━━━━━ Provided material

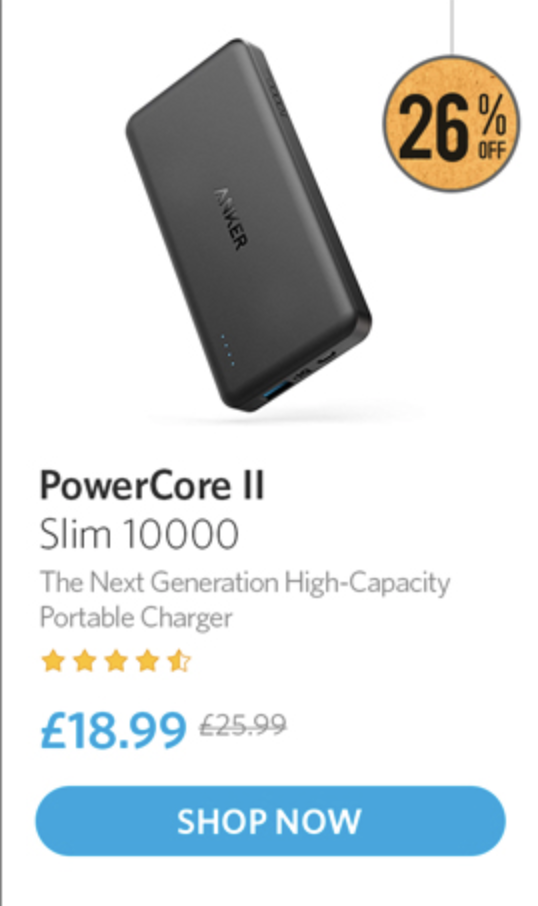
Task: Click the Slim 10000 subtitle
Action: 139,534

━━━━━━━━━━
━━━━━ Provided material

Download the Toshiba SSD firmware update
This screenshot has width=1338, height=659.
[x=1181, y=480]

━━━━━━━━━━

What to do =>
Return the listing lines from the line containing "Download the Toshiba SSD firmware update" through the line containing "[x=1181, y=480]", copied exactly.

Response to the exercise =>
Download the Toshiba SSD firmware update
This screenshot has width=1338, height=659.
[x=1181, y=480]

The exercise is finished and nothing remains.